Braineater Jones - Stephen Kozeniewski
After reading Braineater Jones at every possible moment - for instance, waiting for red lights to turn green, which normally made me impatient, but now made me smile when I saw the yellow - I now have a "thing" for pulp noir zombie fiction. Is that a thing? I don't know. But it's my thing now.

I've got some experience with zombie books, but it's genius how Kozeniewski turns the genre upside down with a most interesting take on how zombies function - both physically and mentally. Then he drops them into a 1930s city where Prohibition is in full force, yet hooch is necessary for the undead to continue to function without feeling the urge to gnaw on a breather.
When our narrator wakes up "dead as a doornail dead" face down in a pool, he has no memory of how he got there with a gaping hole in his chest, nor of his life before becoming a deadhead. His story is narrated through journal entries, but I honestly forgot that I was reading journal entries until I got to the next chapter/journal entry. It reads so flawlessly and the pace is perfect (kudos to his editors).

Though there is quite a bit of obscure 1930s slang, it never really tripped me up. I admit I had to look up a few words, but I feel as if I have a more robust vocabulary now. Thanks for the vocab lessons, Stephen.

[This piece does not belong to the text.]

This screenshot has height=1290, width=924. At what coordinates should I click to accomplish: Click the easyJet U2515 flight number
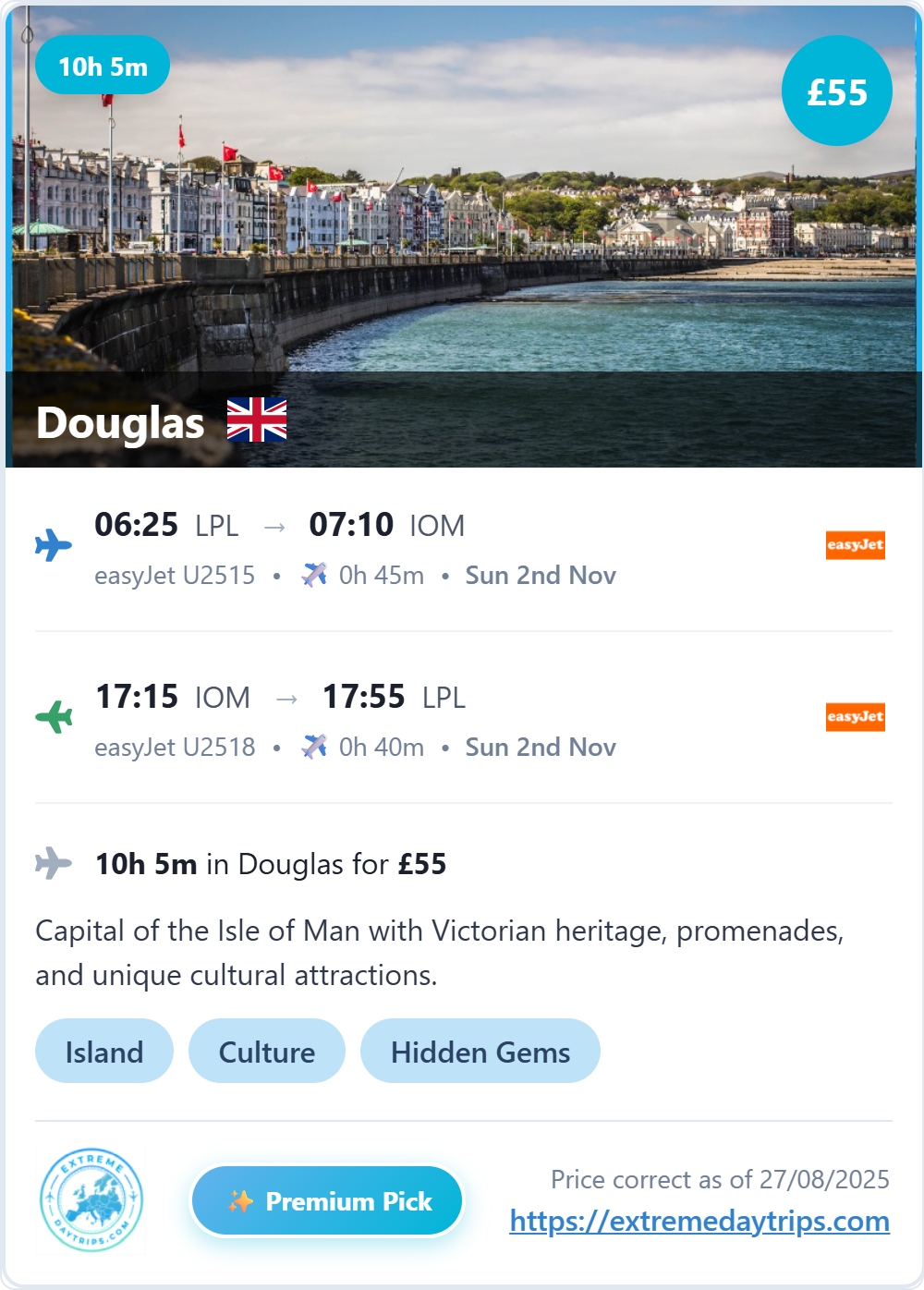point(175,576)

With the help of Alcibé, a head without a body, who is the brains of the operation, Jones provides his services as a private eye. But first he needs to figure out who took him out and why. With a number of twists, turns, and ruffians (See? I learned a new word) trying to make him double dog dead, there's never a dull moment.

Braineater Jones is appealing in so many ways. It's a fresh take on the zombie horror genre, a deliciously written dark comedy, and a bizarre - yet clever - take on the pulp noir genre with the gritty detective. With quality writing throughout, I give my stamp of approval (for what it's worth) to this read, and easily recommend it to anyone looking for something a little offbeat.
I received this book for free in exchange for an honest review. This does not affect my opinion of the book or the content of my review.


[I originally reviewed this book in August 2014. I am in the process of transferring my blog contents.]